9th September 2019 - Author: Matt Sheehan

The property and casualty (P&C) reinsurance market has seen some “useful” price firming in 2019, but further increases will be required to put SCOR back on track for sustainable profitability, according to its management.

SCORSpeaking at the Reinsurance Rendezvous event in Monte Carlo, Chief Executive Officer (CEO) Denis Kessler said that SCOR may continue to find it “challenging” to reach its financial objectives due to low interest rates and the current P&C pricing environment.

Kessler acknowledged that the market was “firming up” but warned that it “is not yet firm enough to ensure that we are going to be able to reach the level of profitability that we have decided to achieve.”

“I think further price increases are necessary to put us back to a level that is sustainable,” concurred Jean-Paul Conoscente, CEO of SCOR Global P&C.

Conoscente noted that SCOR had some welcome price increases across pockets of business in 2019, particularly in US loss-affected property lines, and in some US casualty lines.

However, most lines continue to be characterised by soft prices, he said, and further hardening will be necessary.

Asked which areas SCOR sees prices as attractive enough to expand its business, Conoscente identified excess & surplus business in the US, as well as medium-sized umbrella and some segments of E&O and D&O.

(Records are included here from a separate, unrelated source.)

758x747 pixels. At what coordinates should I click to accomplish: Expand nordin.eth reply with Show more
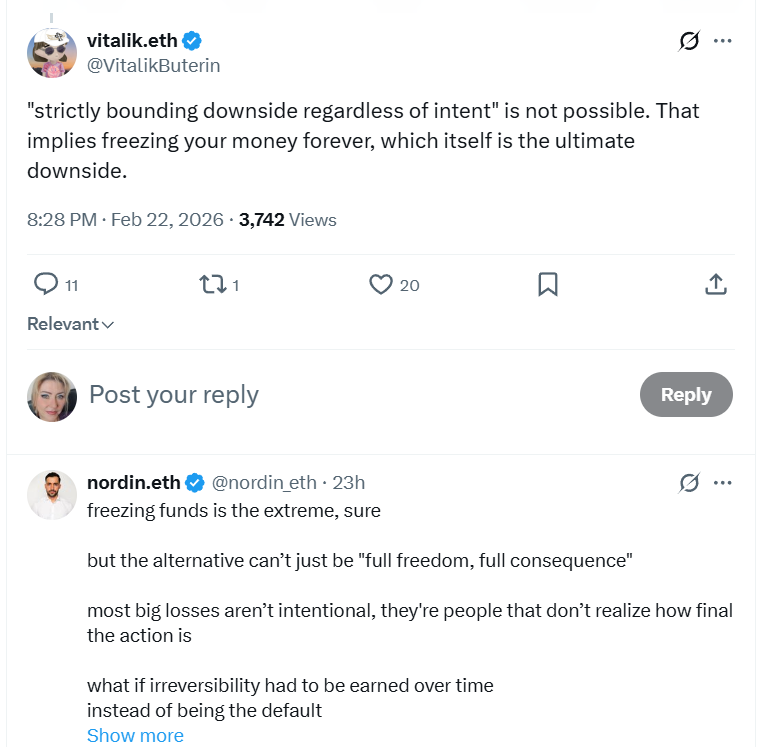point(135,736)
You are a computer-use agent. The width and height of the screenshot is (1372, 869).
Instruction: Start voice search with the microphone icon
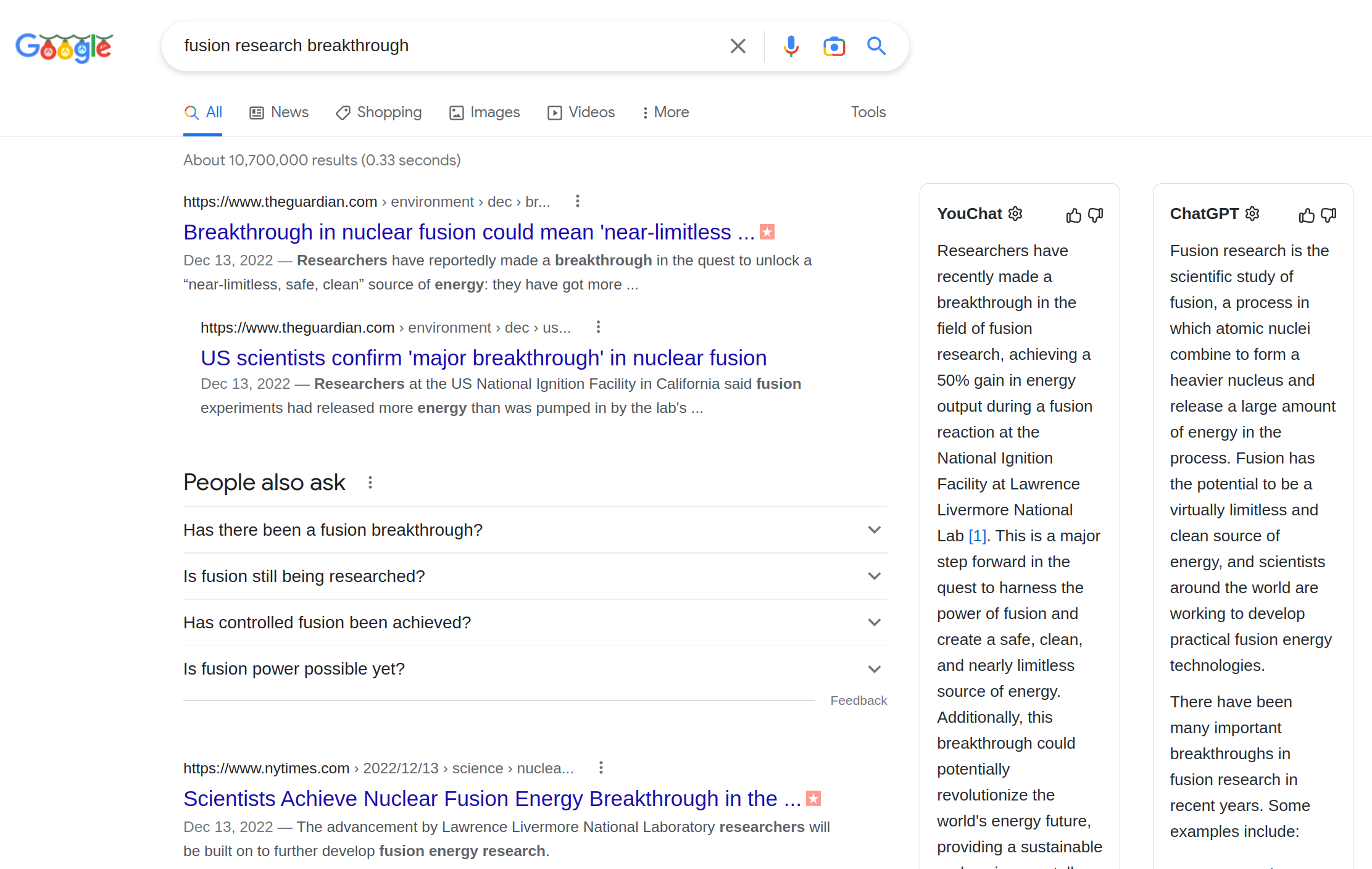pyautogui.click(x=791, y=46)
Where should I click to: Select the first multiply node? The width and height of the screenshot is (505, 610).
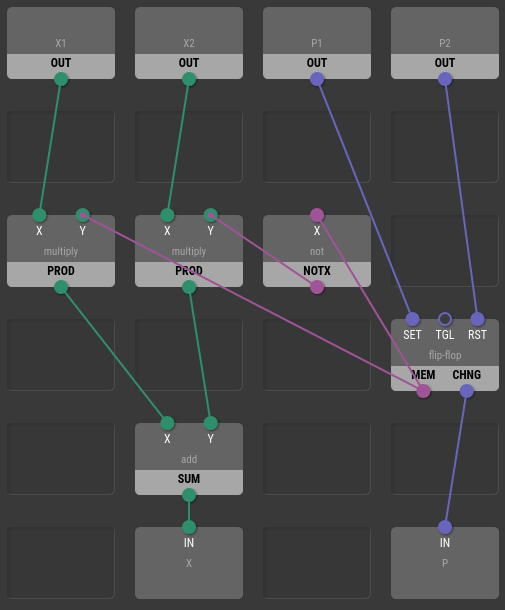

“On the other hand we see some markets as still struggling,” he added. “Primary is still struggling, large umbrella is still struggling, public D&O is still an issue, and commercial auto – despite single digit increases – is still an issue.”

Kessler also confirmed that limited pricing increases, in combination with low interest rates, were behind SCOR’s decision not to significantly increase its financial objectives.

“To reach the same objectives now is more difficult than it was 2 or 3 years ago,” the CEO told attendees at the SCOR briefing.

“So don’t promise what you cannot do,” he continued. “It’s better to deliver stability than to promise unreachable targets and to explain afterwards why it difficult.”

Conoscente also remarked: “The market remains very fragmented, and prices aren’t going up everywhere.

“If the whole market was going up 5-10% then we would have a very different picture. But the reality today is that there are pockets that are going up and pockets that are going down.”